After several years of using the same general design with small changes, Dell is redesigning its premium XPS 13 laptop. Just as you'd expect, it's smaller and lighter than before, although it's still built from CNC-machined aluminum, carbon fiber, and woven glass fiber.
For the first time, the XPS 13 has a four-sided InfinityEdge display, shrinking down the bottom bezel for a 91.5% screen-to-body ratio. The screen size itself is now 13.4 inches with a 16:10 aspect ratio, where previously Dell used a 16:9 aspect ratio for its clamshells. As usual, you can get it in FHD+ or UHD+.

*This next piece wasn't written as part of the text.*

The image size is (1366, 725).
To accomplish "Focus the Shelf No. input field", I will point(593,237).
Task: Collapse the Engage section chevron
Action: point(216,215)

As you'd expect from a Dell premium PC, it supports Dolby Vision HDR with CinemaColor, Waves MaxxAudio Pro with CinemaSound, and Killer Wireless with CinemaStream.
While the current-generation XPS 13 uses Intel's 10th-generation 'Comet Lake' CPUs, this one will use Ice Lake. Ice Lake is a 10nm chip, which includes Iris Plus graphics on most SKUs. However, for the XPS 13, only the Core i7 model will have Iris Plus, with CPU options including the Core i3-1005G1, Core i5-1035G1, and Core i7-1065G7.
It still uses a rubber dome keyboard, in case you suspected that the redesign would have Dell's own MagLev keyboard that's found in the XPS 13 2-in-1. It weighs in at just 2.64 pounds for the non-touch model (2.8 pounds for touch), and it's just 14.8mm thin.
The XPS 13 will be available with Windows 10 on January 7, starting at $999.99. There's also the XPS 13 Developer Edition that runs Ubuntu, coming on February 4, starting at $1,199. Dell says it's the 10th anniversary of its Project Sputnik Developer Edition model.